- [Try it]: Would you retype every line below without changing anything?

(Stored records)
◇ ◇ ◇ ◇

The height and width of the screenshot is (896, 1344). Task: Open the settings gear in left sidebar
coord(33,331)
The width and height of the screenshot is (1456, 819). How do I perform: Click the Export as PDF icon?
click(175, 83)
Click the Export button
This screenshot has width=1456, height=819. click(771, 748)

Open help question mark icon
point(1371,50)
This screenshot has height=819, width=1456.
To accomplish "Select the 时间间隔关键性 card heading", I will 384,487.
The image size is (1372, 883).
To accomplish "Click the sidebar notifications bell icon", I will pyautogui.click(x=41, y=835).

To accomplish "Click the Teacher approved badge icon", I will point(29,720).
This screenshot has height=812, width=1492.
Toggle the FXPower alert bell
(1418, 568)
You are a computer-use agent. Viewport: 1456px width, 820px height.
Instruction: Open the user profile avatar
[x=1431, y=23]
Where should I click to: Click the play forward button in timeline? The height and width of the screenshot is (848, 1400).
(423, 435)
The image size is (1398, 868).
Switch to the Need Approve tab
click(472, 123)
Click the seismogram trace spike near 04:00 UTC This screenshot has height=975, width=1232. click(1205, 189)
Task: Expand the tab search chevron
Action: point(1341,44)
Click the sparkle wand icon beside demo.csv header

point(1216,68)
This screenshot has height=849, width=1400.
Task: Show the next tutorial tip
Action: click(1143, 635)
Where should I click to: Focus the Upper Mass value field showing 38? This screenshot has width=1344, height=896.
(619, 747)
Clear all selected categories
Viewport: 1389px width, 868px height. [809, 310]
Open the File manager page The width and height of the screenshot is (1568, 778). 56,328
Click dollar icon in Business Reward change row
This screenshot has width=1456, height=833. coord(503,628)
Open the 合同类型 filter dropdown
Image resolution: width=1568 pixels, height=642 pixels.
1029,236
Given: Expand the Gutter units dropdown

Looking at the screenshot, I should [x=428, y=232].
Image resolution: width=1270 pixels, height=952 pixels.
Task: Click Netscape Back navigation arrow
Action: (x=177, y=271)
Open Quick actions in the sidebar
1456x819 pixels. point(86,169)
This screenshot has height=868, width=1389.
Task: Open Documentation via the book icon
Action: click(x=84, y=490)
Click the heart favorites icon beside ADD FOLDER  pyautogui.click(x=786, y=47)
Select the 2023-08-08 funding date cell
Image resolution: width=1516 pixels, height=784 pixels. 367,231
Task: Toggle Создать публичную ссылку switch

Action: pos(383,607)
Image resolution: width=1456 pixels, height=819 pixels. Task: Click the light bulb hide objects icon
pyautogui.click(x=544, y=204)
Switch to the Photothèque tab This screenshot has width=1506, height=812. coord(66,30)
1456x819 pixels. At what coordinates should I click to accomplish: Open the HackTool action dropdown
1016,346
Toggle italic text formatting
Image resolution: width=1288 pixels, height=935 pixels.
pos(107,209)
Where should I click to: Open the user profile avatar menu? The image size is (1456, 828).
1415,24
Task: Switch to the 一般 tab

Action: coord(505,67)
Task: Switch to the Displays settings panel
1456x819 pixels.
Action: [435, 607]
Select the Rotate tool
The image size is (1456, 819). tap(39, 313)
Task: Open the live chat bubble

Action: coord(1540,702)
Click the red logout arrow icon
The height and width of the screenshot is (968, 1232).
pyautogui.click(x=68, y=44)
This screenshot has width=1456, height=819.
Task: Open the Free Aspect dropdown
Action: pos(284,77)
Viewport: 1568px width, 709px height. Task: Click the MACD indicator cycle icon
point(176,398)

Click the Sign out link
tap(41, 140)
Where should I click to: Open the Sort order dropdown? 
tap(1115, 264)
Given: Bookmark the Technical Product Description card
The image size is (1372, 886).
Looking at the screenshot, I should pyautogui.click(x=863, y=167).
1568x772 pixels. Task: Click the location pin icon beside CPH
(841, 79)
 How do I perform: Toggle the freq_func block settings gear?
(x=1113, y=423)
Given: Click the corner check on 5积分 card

◇ ◇ ◇ ◇

- [Solution to this task]:
The height and width of the screenshot is (896, 1344). Task: Open the settings gear in left sidebar
coord(33,331)
The width and height of the screenshot is (1456, 819). How do I perform: Click the Export as PDF icon?
click(175, 83)
Click the Export button
This screenshot has width=1456, height=819. click(771, 748)

Open help question mark icon
point(1371,50)
This screenshot has height=819, width=1456.
To accomplish "Select the 时间间隔关键性 card heading", I will 384,487.
The image size is (1372, 883).
To accomplish "Click the sidebar notifications bell icon", I will pyautogui.click(x=41, y=835).

To accomplish "Click the Teacher approved badge icon", I will point(29,720).
This screenshot has height=812, width=1492.
Toggle the FXPower alert bell
(1418, 568)
You are a computer-use agent. Viewport: 1456px width, 820px height.
Instruction: Open the user profile avatar
[x=1431, y=23]
Where should I click to: Click the play forward button in timeline? The height and width of the screenshot is (848, 1400).
(423, 435)
The image size is (1398, 868).
Switch to the Need Approve tab
click(472, 123)
Click the seismogram trace spike near 04:00 UTC This screenshot has height=975, width=1232. click(1205, 189)
Task: Expand the tab search chevron
Action: point(1341,44)
Click the sparkle wand icon beside demo.csv header

point(1216,68)
This screenshot has height=849, width=1400.
Task: Show the next tutorial tip
Action: click(1143, 635)
Where should I click to: Focus the Upper Mass value field showing 38? This screenshot has width=1344, height=896.
(619, 747)
Clear all selected categories
Viewport: 1389px width, 868px height. [809, 310]
Open the File manager page The width and height of the screenshot is (1568, 778). 56,328
Click dollar icon in Business Reward change row
This screenshot has width=1456, height=833. coord(503,628)
Open the 合同类型 filter dropdown
Image resolution: width=1568 pixels, height=642 pixels.
1029,236
Given: Expand the Gutter units dropdown

Looking at the screenshot, I should [x=428, y=232].
Image resolution: width=1270 pixels, height=952 pixels.
Task: Click Netscape Back navigation arrow
Action: (x=177, y=271)
Open Quick actions in the sidebar
1456x819 pixels. point(86,169)
This screenshot has height=868, width=1389.
Task: Open Documentation via the book icon
Action: click(x=84, y=490)
Click the heart favorites icon beside ADD FOLDER  pyautogui.click(x=786, y=47)
Select the 2023-08-08 funding date cell
Image resolution: width=1516 pixels, height=784 pixels. 367,231
Task: Toggle Создать публичную ссылку switch

Action: pos(383,607)
Image resolution: width=1456 pixels, height=819 pixels. Task: Click the light bulb hide objects icon
pyautogui.click(x=544, y=204)
Switch to the Photothèque tab This screenshot has width=1506, height=812. coord(66,30)
1456x819 pixels. At what coordinates should I click to accomplish: Open the HackTool action dropdown
1016,346
Toggle italic text formatting
Image resolution: width=1288 pixels, height=935 pixels.
pos(107,209)
Where should I click to: Open the user profile avatar menu? The image size is (1456, 828).
1415,24
Task: Switch to the 一般 tab

Action: coord(505,67)
Task: Switch to the Displays settings panel
1456x819 pixels.
Action: [435, 607]
Select the Rotate tool
The image size is (1456, 819). tap(39, 313)
Task: Open the live chat bubble

Action: coord(1540,702)
Click the red logout arrow icon
The height and width of the screenshot is (968, 1232).
pyautogui.click(x=68, y=44)
This screenshot has width=1456, height=819.
Task: Open the Free Aspect dropdown
Action: pos(284,77)
Viewport: 1568px width, 709px height. Task: Click the MACD indicator cycle icon
point(176,398)

Click the Sign out link
tap(41, 140)
Where should I click to: Open the Sort order dropdown? 
tap(1115, 264)
Given: Bookmark the Technical Product Description card
The image size is (1372, 886).
Looking at the screenshot, I should pyautogui.click(x=863, y=167).
1568x772 pixels. Task: Click the location pin icon beside CPH
(841, 79)
 How do I perform: Toggle the freq_func block settings gear?
(x=1113, y=423)
Given: Click the corner check on 5积分 card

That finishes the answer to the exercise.